What is MSE?¶

Materials Science & Engineering (MSE) is an interdisciplinary field that focuses on the study, design, and application of materials in various industries. It combines principles from physics, chemistry, engineering, and biology to understand how the structure of materials at the atomic, nano-, micro-, and macroscale affects their properties and performance. MSE has origins dating back to early mankind, often defining eras of our history such as the Stone Age, Bronze Age, Iron Age, and Steel Age. At the cornerstone of MSE is the materials tetrahedron that unites the fundamentals of materials science.

Materials tetrahedron — The materials tetrahedron.

Structure¶

Atoms are the building blocks of all materials. However, materials scientists are concerned with structure all the way up to the macroscale. Differences in structure at each of these length scales in between ultimately influences end material.

(Left) A crystal structure of BaCO3. (Right) A Bi-Sn microstructure.

Processing¶

Processing looks at how the different ways we make a material lead to different material structures and properties. Historically, physical metallurgy was likely the first example of humankind studying processing through the creation of different metal tools. Advancements in processing have allowed us to synthesize other classes of materials such as polymers, ceramics, biomaterials, semiconductors, and superconductors. Materials scientists use phase diagrams to synthesize materials.

Phase diagram of water — A temperature-pressure phase diagram of water. Adapted from: https://en.wikipedia.org/wiki/Phase_diagram

Properties¶

Materials exhibit a myriad of properties, which determine their usability and engineering applications.
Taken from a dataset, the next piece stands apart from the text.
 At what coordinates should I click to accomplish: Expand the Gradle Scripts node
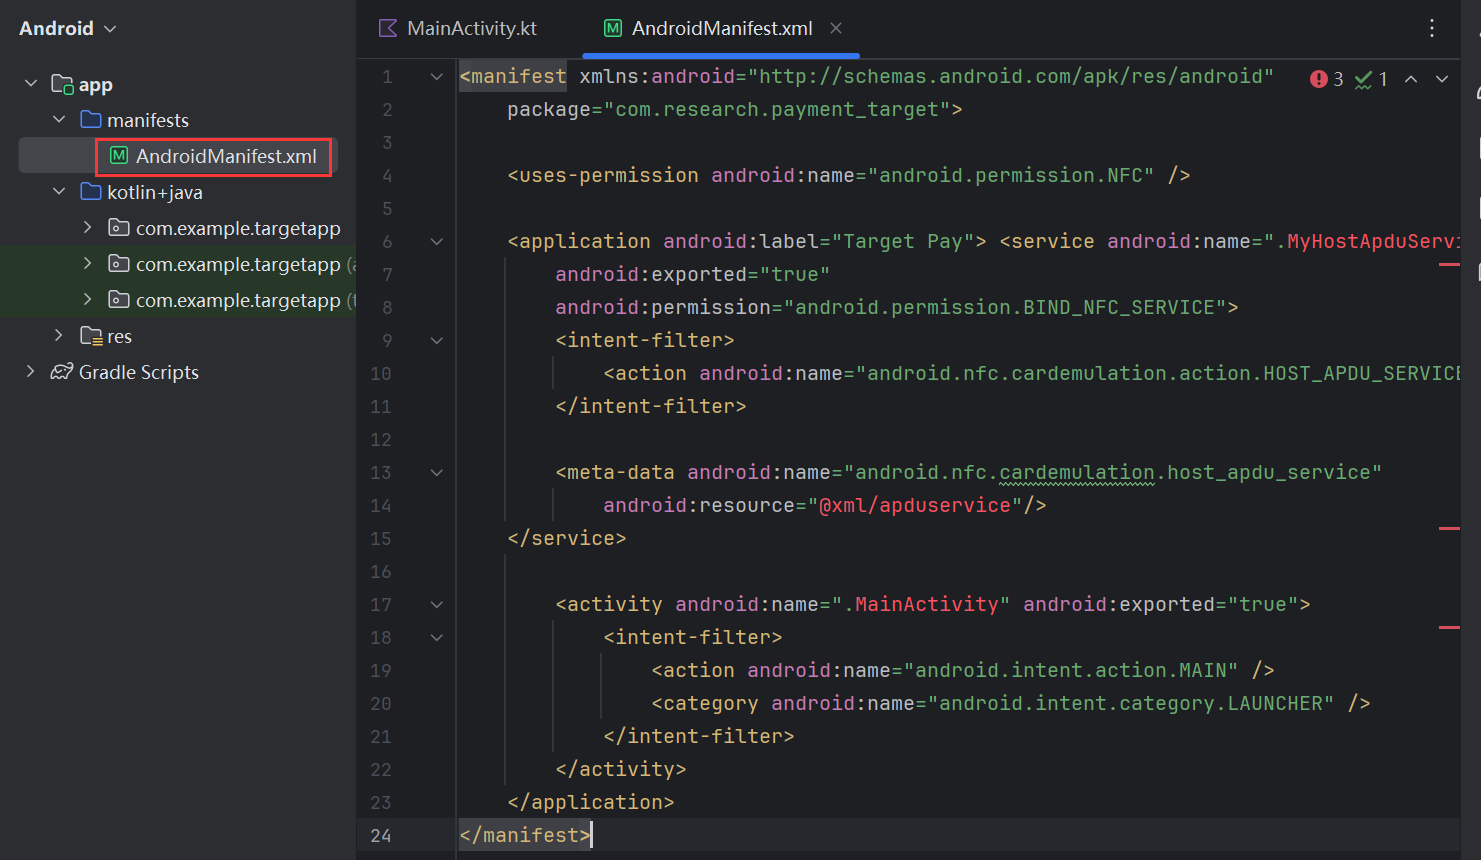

These properties can be broadly categorized as follows:

Mechanical Properties
Definition: Mechanical properties describe how a material responds to forces and loads. These include strength, hardness, toughness, ductility, and elasticity.
Example: Steel is strong and tough, making it ideal for construction and bridges.
Chemical Properties
Definition: Chemical properties define how a material reacts with other substances, including resistance to corrosion, oxidation, and chemical stability.
Example: Stainless steel is highly resistant to rust due to its chromium content.
Electrical Properties
Definition: Electrical properties refer to a material’s ability to conduct or resist electrical currents. Important factors include conductivity, resistivity, and dielectric strength.
Example: Copper has high electrical conductivity, making it ideal for wiring.
Thermal Properties
Definition: Thermal properties describe how a material responds to heat, including conductivity, expansion, and specific heat capacity.
Example: Aluminum has high thermal conductivity, making it suitable for heat sinks.
Optical Properties
Definition: Optical properties involve how a material interacts with light, including transparency, reflectivity, and refractive index.
Example: Glass is transparent, making it useful for windows and lenses.
Magnetic Properties
Definition: Magnetic properties describe a material's response to a magnetic field, including ferromagnetism, diamagnetism, and paramagnetism.
Example: Iron is ferromagnetic, which makes it useful for electromagnets and transformers.

The properties of a material determine its usability and engineering applications. Engineers select materials based on these properties to ensure efficiency, durability, and safety in different applications.

BH Curve — A magnetic hysteresis loop demonstrating the magnetic properties of a material. Adapated from: https://www.nde-ed.org/Physics/Magnetism/HysteresisLoop.xhtml

Performance¶

The interplay between structure, processing, and properties determines a material's performance in different applications. If you think about all the components of an F1 car, each material used was carefully engineered to obtain a certain level of performance. For example, the chassis is made from lightweight carbon fiber and the wheels from a lightweight, high strength magnesium alloy.

Characterization¶

At the center of the materials tetrahedron is characterization which refers to the methods through which we evaluate each corner of the tetrahedron. The structure of materials are characterized most commonly by microscopes where we can image atoms, nanostructures, microstructures, and macrostructures. When we image these materials before and after processing, we can see how different processing parameters change the structure of our material. Additionally, we can characterize the properties and performance of a material through measurement like tensile tests that measure the strength of a material.